Measure the three ingredients in the yeast mix into a bowl. Whisk to combine. Set aside
Measure the binding ingredients in a separate bowl. Whisk to combine. Set aside
Measure out the dry ingredients in a separate bowl.
Add dry ingredients into your stand mixer. Give them a quick stir to combine.
Add the yeast mix and the binding mix to the dry ingredients in the mixer. Start kneading. The mix will be very dry at first.
When the mix starts to combine, add the apple cider vinegar directly to the mixer.
Knead until the dough is combined, passes through the dry stage and starts to stick to the side and bottom of the mixer.
Place the dough on a surface lightly coated in sorghum flour. Divide into two equal portions. Shape each portion into a flat rectangle, roll into a log, secure the sides and seam at the bottom. Set loaf on a piece of parchment paper on a cookie sheet or loaf pan. Repeat with other loaf. Make sure the parchment is between the two loaves so they don't join together in the oven.
Cover and let rise 45-60 minutes.
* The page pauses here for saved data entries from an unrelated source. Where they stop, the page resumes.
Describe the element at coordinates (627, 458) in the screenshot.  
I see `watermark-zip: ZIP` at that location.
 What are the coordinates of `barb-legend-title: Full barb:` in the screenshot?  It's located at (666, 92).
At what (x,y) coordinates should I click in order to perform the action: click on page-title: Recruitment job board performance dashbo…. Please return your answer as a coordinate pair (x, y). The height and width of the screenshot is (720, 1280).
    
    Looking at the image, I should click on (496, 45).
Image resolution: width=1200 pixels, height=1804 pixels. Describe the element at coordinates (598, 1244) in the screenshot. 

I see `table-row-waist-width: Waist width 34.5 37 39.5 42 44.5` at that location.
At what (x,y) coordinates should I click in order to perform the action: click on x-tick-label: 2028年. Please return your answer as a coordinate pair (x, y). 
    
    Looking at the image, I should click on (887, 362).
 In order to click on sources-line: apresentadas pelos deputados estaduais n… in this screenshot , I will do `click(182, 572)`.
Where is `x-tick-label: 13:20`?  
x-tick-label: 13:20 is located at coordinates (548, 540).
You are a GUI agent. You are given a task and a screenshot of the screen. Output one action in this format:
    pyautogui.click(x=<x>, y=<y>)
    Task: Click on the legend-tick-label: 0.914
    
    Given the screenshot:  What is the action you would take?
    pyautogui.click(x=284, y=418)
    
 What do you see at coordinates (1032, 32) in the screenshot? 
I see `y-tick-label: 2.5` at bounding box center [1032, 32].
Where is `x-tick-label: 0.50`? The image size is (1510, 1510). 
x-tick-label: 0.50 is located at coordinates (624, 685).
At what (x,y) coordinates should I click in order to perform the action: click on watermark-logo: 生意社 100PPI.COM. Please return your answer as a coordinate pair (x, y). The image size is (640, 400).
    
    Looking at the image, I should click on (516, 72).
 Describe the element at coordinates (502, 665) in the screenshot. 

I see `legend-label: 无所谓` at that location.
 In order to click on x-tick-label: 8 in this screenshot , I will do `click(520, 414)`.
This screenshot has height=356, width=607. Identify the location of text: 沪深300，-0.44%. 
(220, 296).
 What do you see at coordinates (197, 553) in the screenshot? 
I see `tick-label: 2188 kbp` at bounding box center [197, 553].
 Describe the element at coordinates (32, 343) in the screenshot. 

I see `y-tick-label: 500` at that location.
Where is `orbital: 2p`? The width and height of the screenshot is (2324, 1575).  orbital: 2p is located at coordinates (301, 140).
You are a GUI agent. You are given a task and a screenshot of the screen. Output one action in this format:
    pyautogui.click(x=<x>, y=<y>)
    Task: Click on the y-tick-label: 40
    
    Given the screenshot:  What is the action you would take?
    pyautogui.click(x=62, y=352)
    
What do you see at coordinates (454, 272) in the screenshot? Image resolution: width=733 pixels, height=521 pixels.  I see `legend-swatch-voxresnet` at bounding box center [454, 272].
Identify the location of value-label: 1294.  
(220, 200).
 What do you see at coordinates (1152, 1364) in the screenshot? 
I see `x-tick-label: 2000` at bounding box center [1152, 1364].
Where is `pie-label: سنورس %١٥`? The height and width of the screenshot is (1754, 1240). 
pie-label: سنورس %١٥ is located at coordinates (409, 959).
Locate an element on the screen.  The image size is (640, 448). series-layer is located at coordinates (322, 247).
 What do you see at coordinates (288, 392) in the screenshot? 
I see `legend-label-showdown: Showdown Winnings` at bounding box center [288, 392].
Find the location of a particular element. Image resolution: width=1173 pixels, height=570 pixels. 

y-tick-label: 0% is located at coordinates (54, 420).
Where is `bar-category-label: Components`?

About 30 minutes into the rise, set the oven to 450 degrees and add a metal pan on the bottom rack of the oven.
After rising, score the bread four or five times. Place the bread in the oven. Add about a half inch of water to the metal pan at the bottom of the oven. Close the oven door and don't open for the first 10 minutes of the bake.
Bake for 40 minutes. Rotate half-way through if needed.
Let cool on a cooling rack before cutting bread if possible. If not possible, let it sit at least 15 minutes before cutting.